Tasks and exercises:
(1) Swap "suburb" for "district" in the wartime memories and write out everything from "Now 85 years" down to "when I grow up!".
(2) According to the wartime memories, what was the writer's one Christmas present throughout the war years?

Page extract:
BEGIN

A visit to Rumsey’s the chemist in the Village was a treat. I can still recall the wonderful aroma of Yardley soaps and the distinctive packaging of posh chemist items such as Kent combs and Mason Pearson hair brushes - with Mr Rumsey sporting an Alleyn Old Boy tie and ‘half-moon’ specs. But the village shop that attracted me most was Salkeld’s second hand book shop. It was owned by an individual who resembled Wilfrid Bramble, aka TV’s ‘Steptoe’. Here I spent hours searching out those thick ‘William’ books and of course Rupert annuals. Throughout the wartime years, a Rupert Annual was my one Christmas present. And Mr Salkeld managed to obtain some rare specimens when Rupert was initially a brown bear and wore a blue jersey. I still treasure my collection of Rupert books and I am proud to be a member of ‘The Followers of Rupert’ This year, Rupert will celebrate his 100th birthday in the Daily Express. I shall be wearing my distinctive yellow check scarf and drink a toast to Rupert, Bill Badger, Algy Pug and their pals in Nutwood

Now 85 years of age, I look back to those far-off days immediately following the War as some of the happiest. I count myself fortunate in being brought up by loving parents - kept safe during five years of total war and spending my youth in a unique London suburb in a more innocent and less aggressive age. But I still haven’t decided what to do when I grow up!

Jim Hammer remembers

I was 16 and living in Allison Grove and surprisingly have absolutely no recollection of VE Day - except perhaps a wireless relay of Mall crowds shouting, ‘We want the King’. Perhaps my parents just felt relieved that it was over rather than celebratory. My father had lost his business which had traded with Europe and his parents had been killed by a direct hit during a daylight raid in 1941 My own parents also had had a narrow escape. For my aunts, it meant one of them no longer had to drive ambulances through the blitz and the blackout, or another, a consular official, no longer being cut off from home in Europe or for the third as someone bombed out, no longer needing to volunteer to help at canteens in London or even my mother providing evening refreshments to the troops manning the AA guns at the gunsite at the top of Grange Lane or the rocket battery in the fields between the golf course and Cox’s Walk. For my father there was no more Home Guard.

END

Records provided:

BEGIN

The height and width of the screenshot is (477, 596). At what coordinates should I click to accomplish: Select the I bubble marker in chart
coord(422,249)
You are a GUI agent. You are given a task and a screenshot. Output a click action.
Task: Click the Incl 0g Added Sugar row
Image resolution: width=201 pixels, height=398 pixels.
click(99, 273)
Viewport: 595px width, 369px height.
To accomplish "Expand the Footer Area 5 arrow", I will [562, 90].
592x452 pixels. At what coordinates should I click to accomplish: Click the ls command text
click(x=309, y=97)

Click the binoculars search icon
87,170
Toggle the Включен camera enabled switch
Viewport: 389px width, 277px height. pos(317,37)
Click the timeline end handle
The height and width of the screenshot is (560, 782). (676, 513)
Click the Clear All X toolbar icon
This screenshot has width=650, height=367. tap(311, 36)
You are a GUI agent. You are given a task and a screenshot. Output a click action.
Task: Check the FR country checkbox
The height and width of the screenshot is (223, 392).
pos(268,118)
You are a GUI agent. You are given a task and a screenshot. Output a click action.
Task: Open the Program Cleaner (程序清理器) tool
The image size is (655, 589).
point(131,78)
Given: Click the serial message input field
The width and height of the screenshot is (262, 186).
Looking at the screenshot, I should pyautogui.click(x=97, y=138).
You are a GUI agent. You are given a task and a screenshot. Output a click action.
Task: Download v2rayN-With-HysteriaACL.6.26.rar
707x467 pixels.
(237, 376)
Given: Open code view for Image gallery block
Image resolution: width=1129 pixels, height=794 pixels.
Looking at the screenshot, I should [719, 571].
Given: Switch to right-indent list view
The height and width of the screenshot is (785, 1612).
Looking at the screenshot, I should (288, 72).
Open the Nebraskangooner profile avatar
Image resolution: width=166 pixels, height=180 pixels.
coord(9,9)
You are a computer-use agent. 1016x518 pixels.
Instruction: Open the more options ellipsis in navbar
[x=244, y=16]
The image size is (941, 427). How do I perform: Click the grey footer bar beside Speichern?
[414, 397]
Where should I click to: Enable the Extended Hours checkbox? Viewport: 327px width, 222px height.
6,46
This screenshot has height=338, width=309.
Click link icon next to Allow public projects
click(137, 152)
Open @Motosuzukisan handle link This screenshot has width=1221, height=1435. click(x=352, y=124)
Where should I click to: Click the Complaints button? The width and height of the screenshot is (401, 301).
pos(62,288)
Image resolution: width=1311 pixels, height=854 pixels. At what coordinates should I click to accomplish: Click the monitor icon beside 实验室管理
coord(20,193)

END

Task-by-task answers:
(1)
Now 85 years of age, I look back to those far-off days immediately following the War as some of the happiest. I count myself fortunate in being brought up by loving parents - kept safe during five years of total war and spending my youth in a unique London district in a more innocent and less aggressive age. But I still haven’t decided what to do when I grow up!

(2) A Rupert Annual.